— ACTION ITEM —
Copy every entry word for word, but skip the pictures.

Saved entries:
* * * * * * *

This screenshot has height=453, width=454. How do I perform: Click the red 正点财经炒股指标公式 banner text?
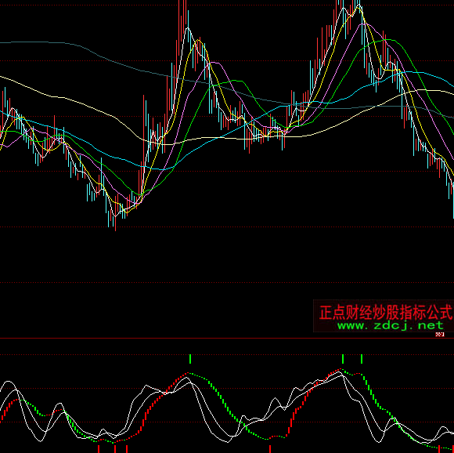386,312
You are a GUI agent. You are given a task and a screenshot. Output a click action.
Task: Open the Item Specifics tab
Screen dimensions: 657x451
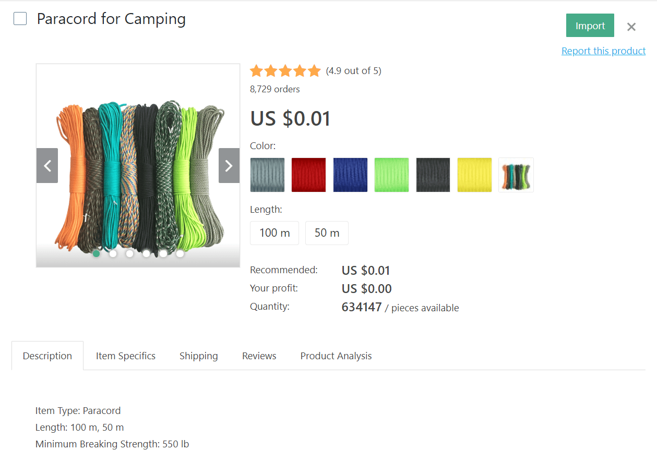pyautogui.click(x=126, y=356)
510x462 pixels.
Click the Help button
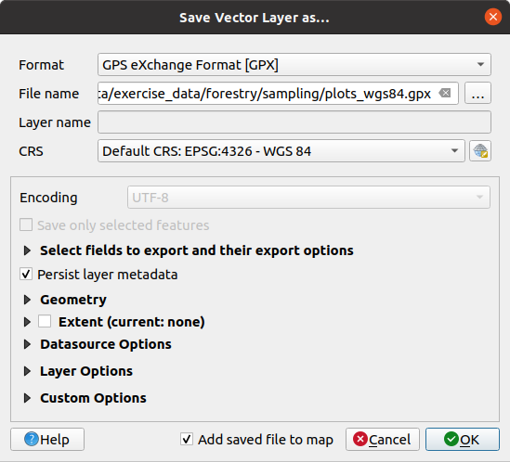coord(47,439)
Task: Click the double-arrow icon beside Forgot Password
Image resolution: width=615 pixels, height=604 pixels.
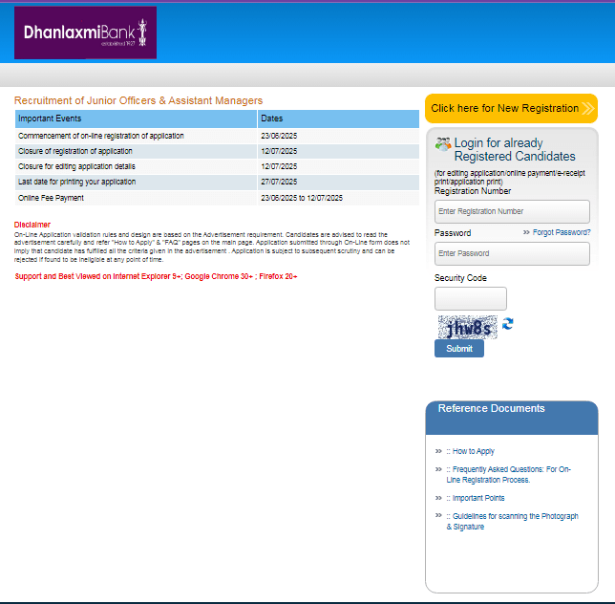Action: pos(526,233)
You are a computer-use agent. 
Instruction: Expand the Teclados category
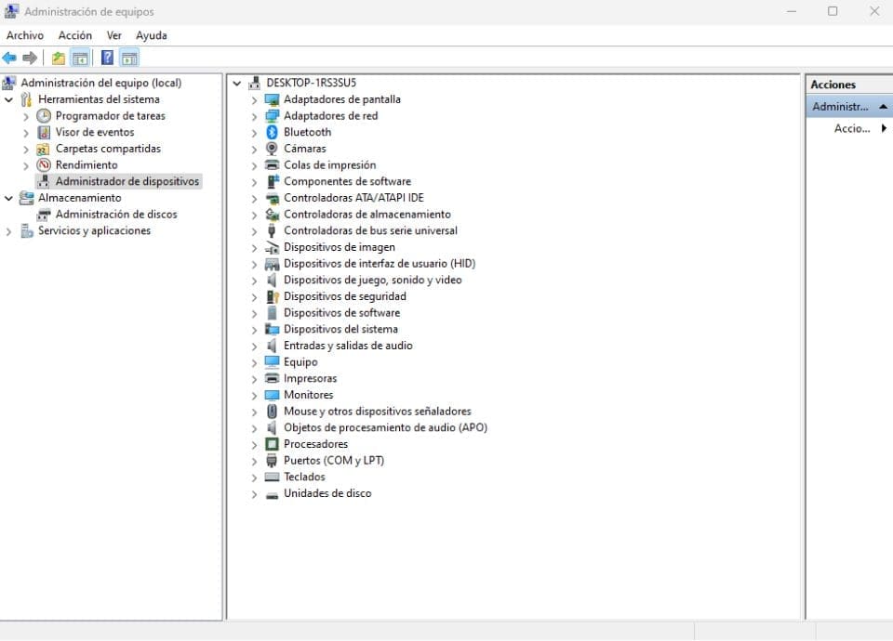[254, 477]
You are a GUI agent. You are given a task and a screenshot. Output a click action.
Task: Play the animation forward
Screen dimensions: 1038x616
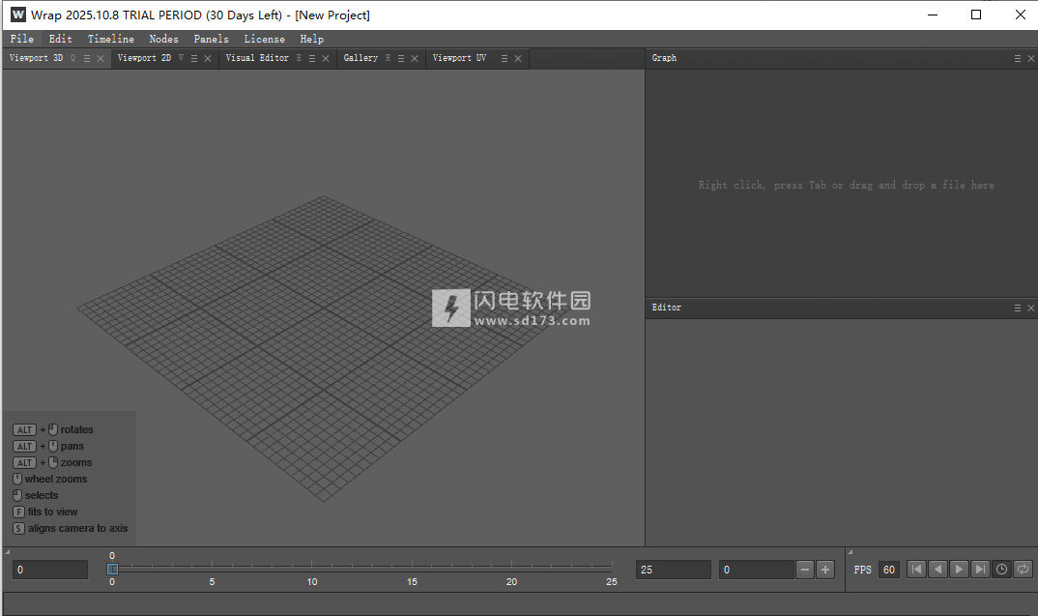pos(959,570)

* * * * * * *

— WRITTEN ANSWER —
This screenshot has height=453, width=454. How do I perform: Click the red 正点财经炒股指标公式 banner text?
386,312
You are a GUI agent. You are given a task and a screenshot. Output a click action.
Task: Open the Item Specifics tab
Screen dimensions: 657x451
pyautogui.click(x=126, y=356)
510x462 pixels.
Click the Help button
coord(47,439)
Task: Click the double-arrow icon beside Forgot Password
Image resolution: width=615 pixels, height=604 pixels.
Action: pos(526,233)
You are a computer-use agent. 
Instruction: Expand the Teclados category
[254, 477]
You are a GUI agent. You are given a task and a screenshot. Output a click action.
Task: Play the animation forward
Screen dimensions: 1038x616
pos(959,570)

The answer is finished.